Met het aanplantingsplan kunnen we vervolgens vergunningen en subsidies aanvragen. De overheid voorziet een subsidie voor zowel de aankoop van te bebossen gronden, als de bebossing zelf. Daarnaast kunnen we ook een overeenkomst afsluiten voor eventuele steun uit het Bosfonds van BOS+.
Geen bos zonder planten. Wij vragen offertes voor plantgoed op bij verschillende boomkwekerijen. Hetzelfde doen we voor eventuele wildbescherming – we willen immers niet dat onze jonge aanplant volledig verdwijnt door wildvraat. Plantgoed laten we meestal een week voor de aanplant leveren, waarna het ter bescherming ingekuild moet worden.
Niet alle gronden zijn meteen geschikt voor bebossing, soms moet er bv. gemaaid of gefreesd worden. Voor publieke plantacties laten we vlak voor de aanplant vaak ook plantgaten boren.

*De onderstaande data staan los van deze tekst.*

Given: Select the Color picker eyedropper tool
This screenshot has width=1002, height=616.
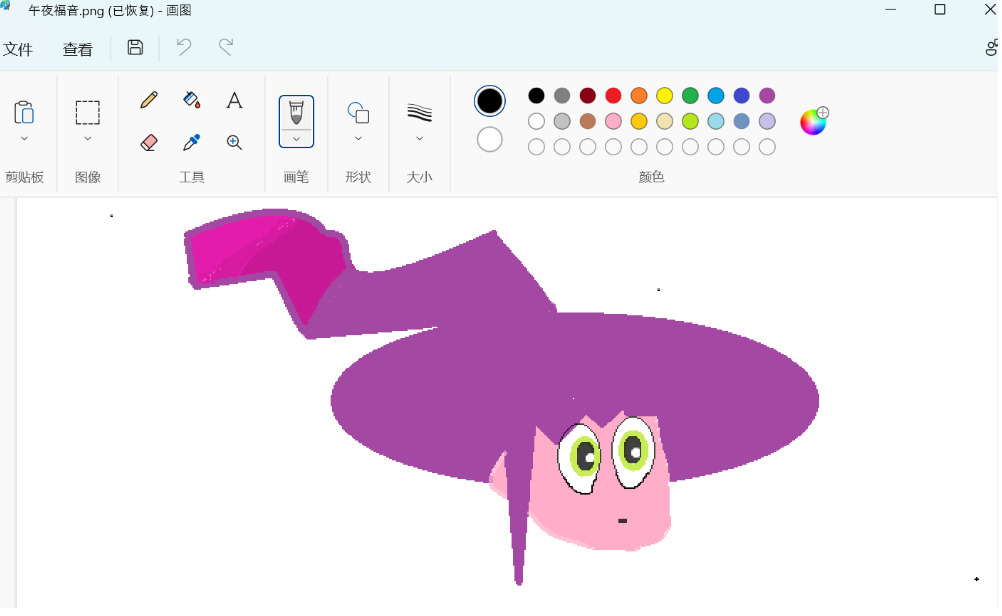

Wij kunnen jullie helpen te bepalen welke voorbereidingen er juist nodig zijn en ook daarvoor offertes opvragen.
Eens alle administratieve, financiële en logistieke taken achter de rug zijn, gaat BOS+ voor u op zoek naar een sponsor.
Aanplanten doen we van november tot en met februari, wanneer de planten in rust zijn. Een aanplant kan uitbesteed worden of uitgevoerd worden door buurtbewoners, jeugdverenigingen en/of sponsors. Naast jaren ervaring heeft BOS+ ook al het materiaal om zo’n publieke plantacties te begeleiden.